● What you have to do:
Report every line of the listing below in which the string "agent" occurs.

● Records for processing:

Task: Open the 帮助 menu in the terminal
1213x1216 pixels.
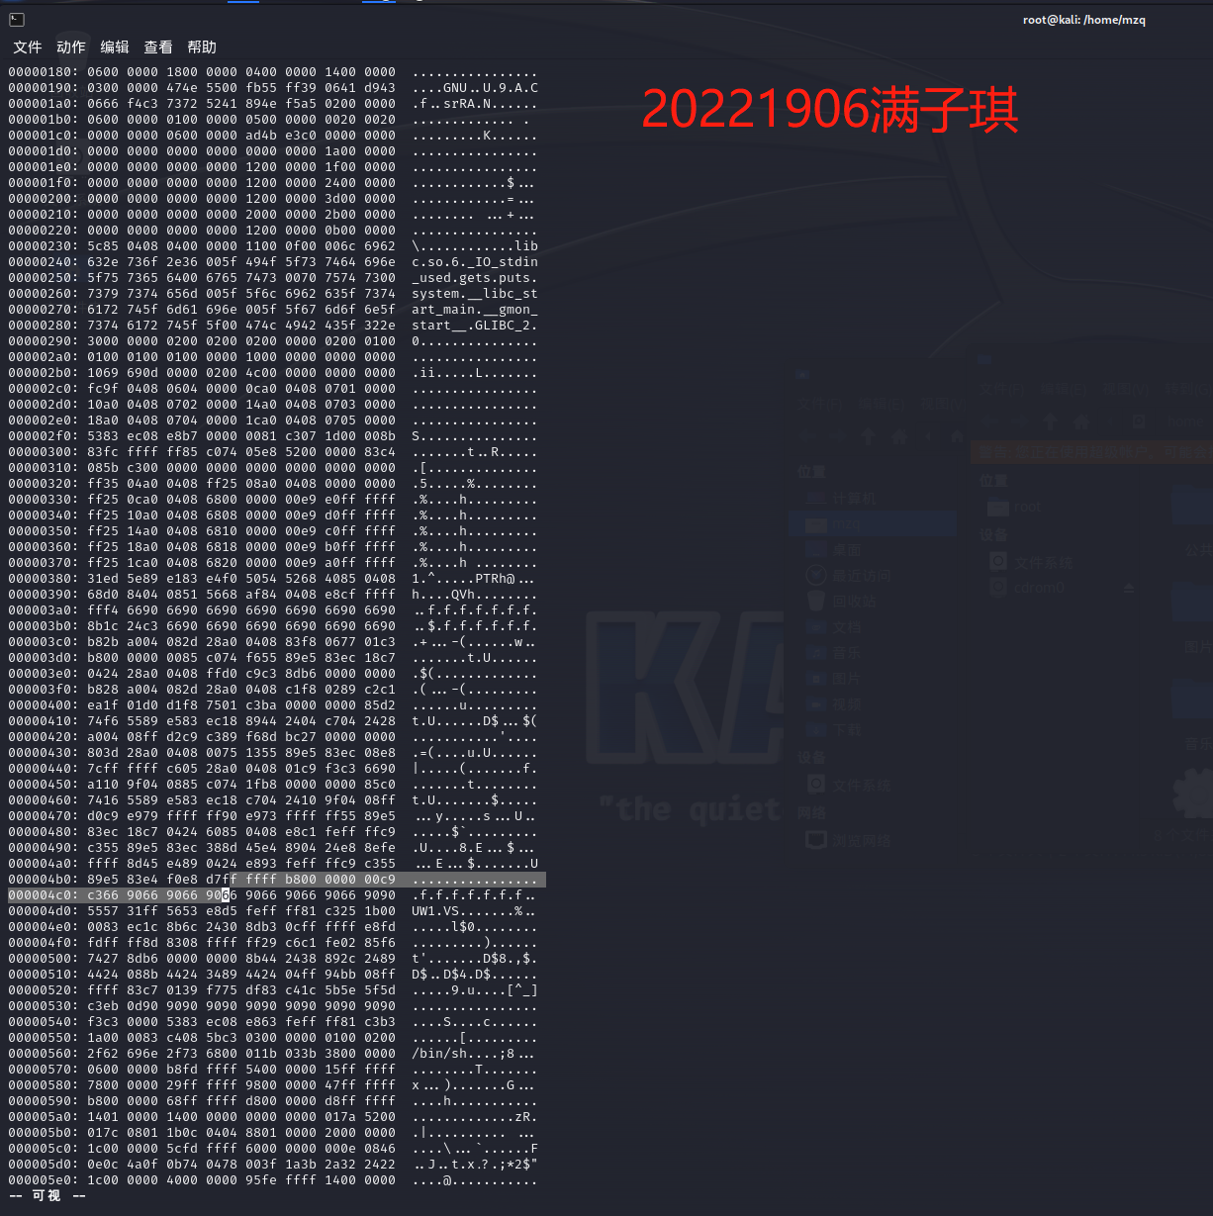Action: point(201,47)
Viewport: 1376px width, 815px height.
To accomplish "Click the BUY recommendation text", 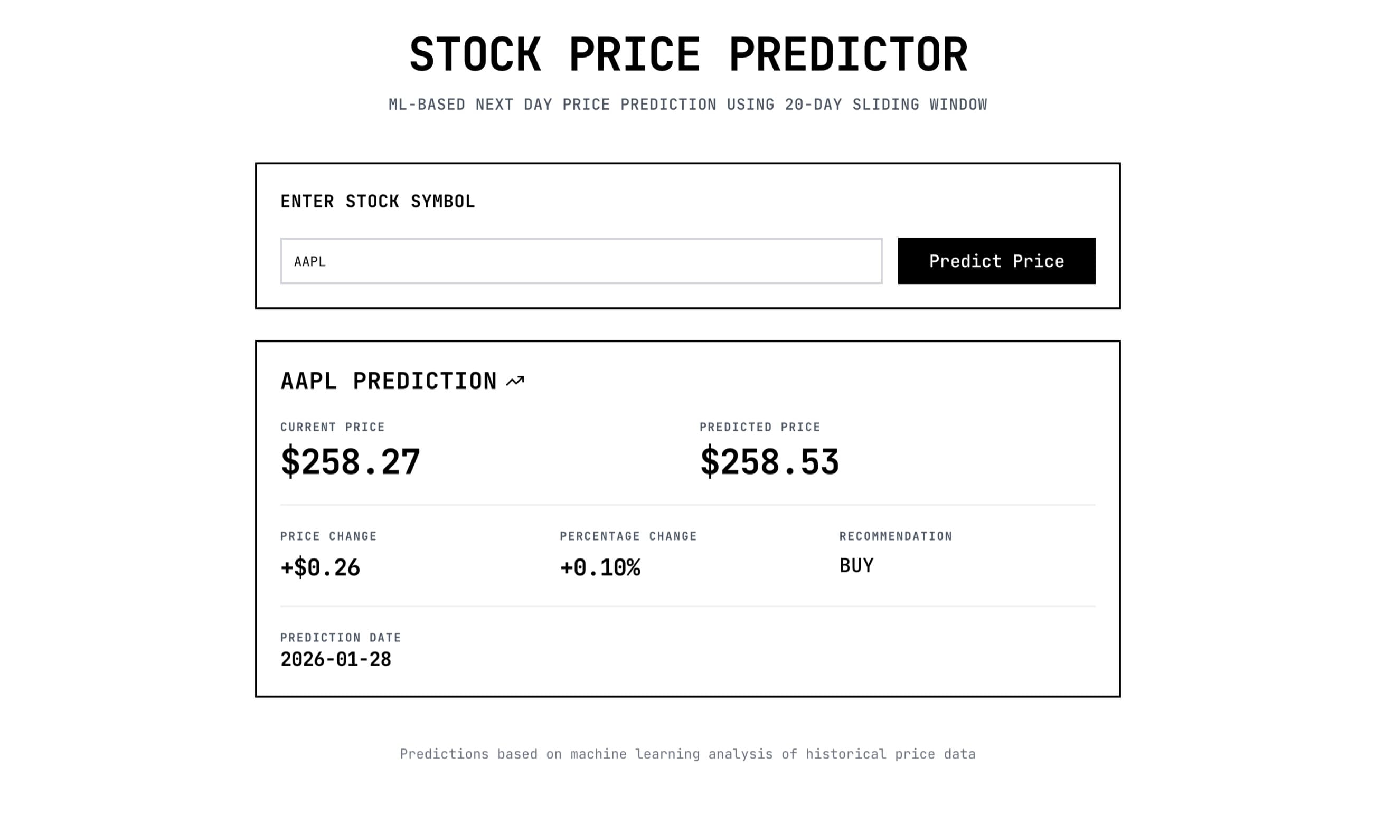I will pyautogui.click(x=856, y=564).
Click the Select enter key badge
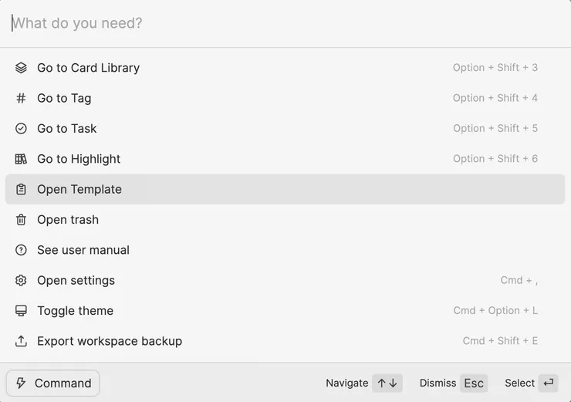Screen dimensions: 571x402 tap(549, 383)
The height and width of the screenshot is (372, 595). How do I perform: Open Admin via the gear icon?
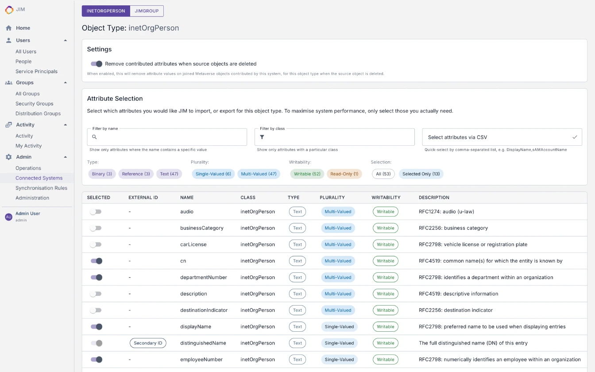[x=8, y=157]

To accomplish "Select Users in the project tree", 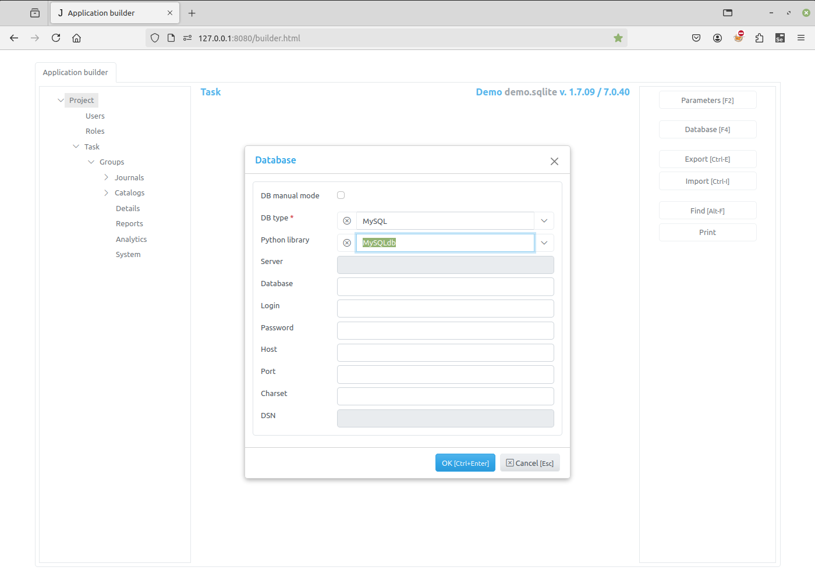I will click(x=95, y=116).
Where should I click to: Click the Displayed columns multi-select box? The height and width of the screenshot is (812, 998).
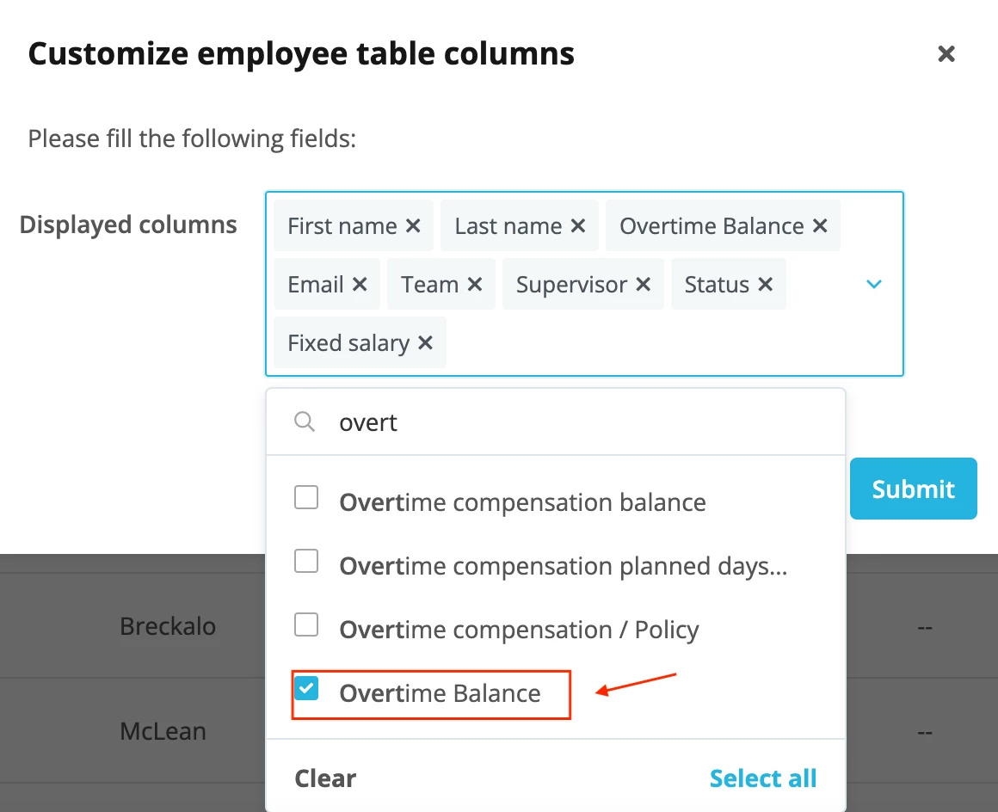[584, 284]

---

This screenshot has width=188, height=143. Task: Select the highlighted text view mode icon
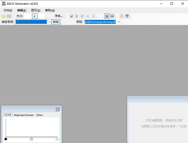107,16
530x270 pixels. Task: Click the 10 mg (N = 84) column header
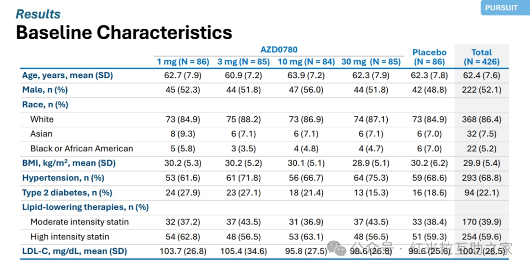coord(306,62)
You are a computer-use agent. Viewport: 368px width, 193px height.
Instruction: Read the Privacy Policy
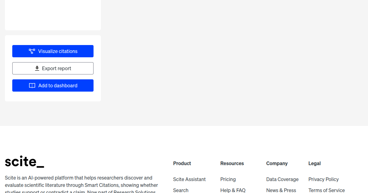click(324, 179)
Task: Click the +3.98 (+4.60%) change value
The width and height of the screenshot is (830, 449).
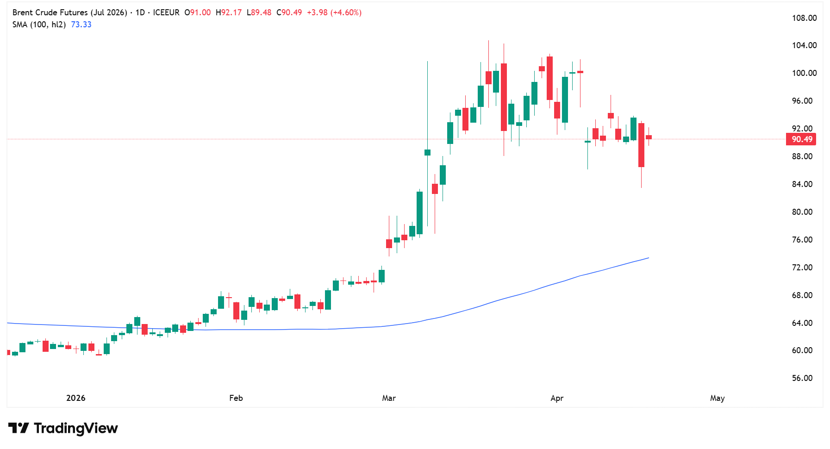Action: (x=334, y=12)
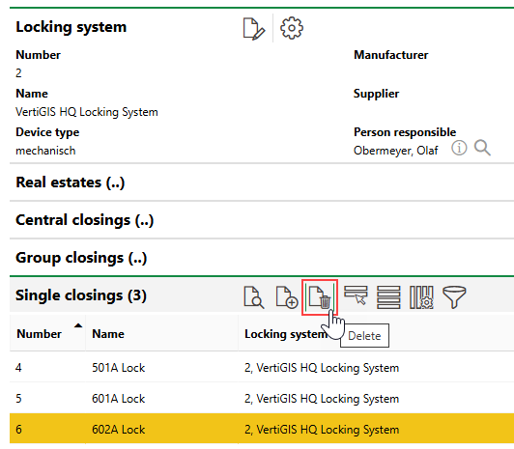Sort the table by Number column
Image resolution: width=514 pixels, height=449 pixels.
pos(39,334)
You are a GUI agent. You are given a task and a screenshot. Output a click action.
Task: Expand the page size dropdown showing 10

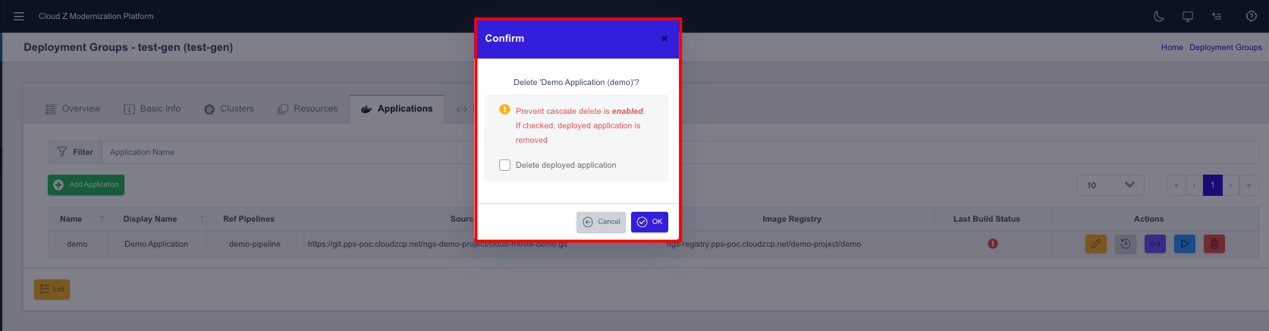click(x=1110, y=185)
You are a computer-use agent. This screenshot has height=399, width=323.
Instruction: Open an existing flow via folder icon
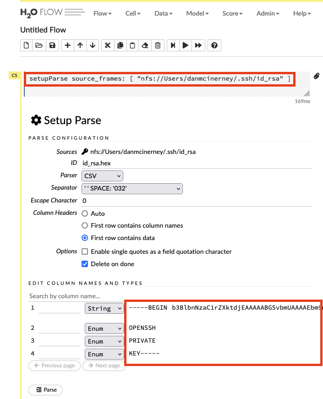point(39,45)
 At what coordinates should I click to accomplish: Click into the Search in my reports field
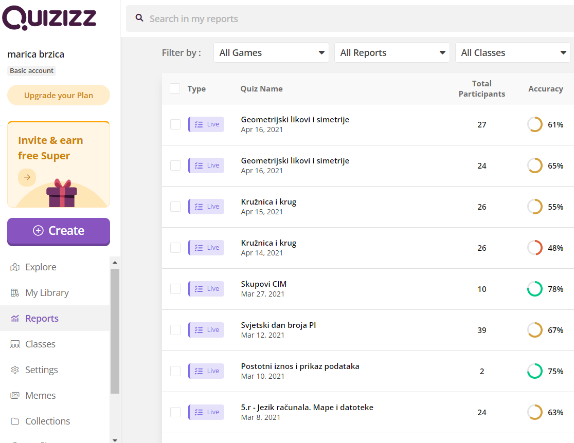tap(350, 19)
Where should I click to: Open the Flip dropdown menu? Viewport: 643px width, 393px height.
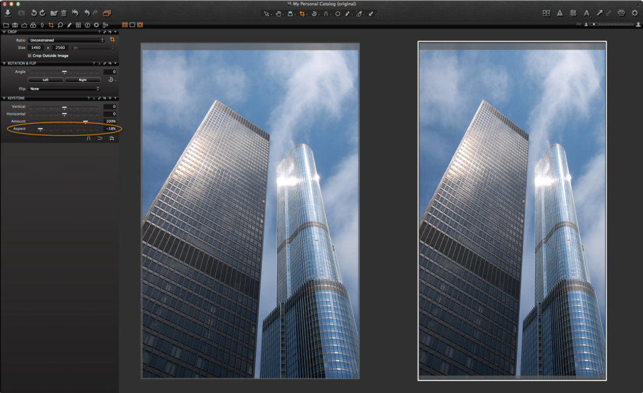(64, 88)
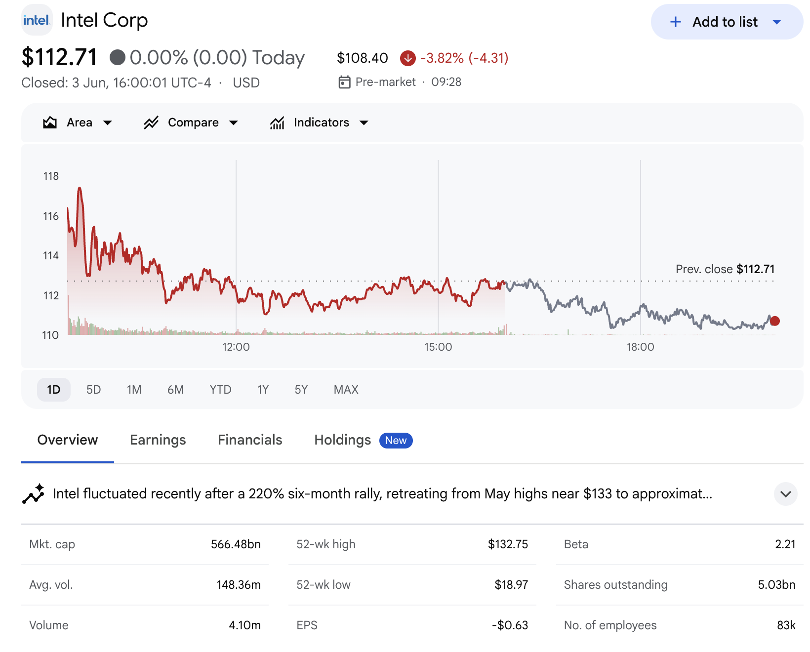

--

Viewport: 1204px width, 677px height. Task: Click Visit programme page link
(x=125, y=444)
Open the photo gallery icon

● Exercise result:
You are a computer-use agent. Viewport: 368px width, 193px height.
You are a GUI agent. You are given a task and a screenshot. Output a click action.
You are a computer-use agent. This screenshot has height=399, width=323.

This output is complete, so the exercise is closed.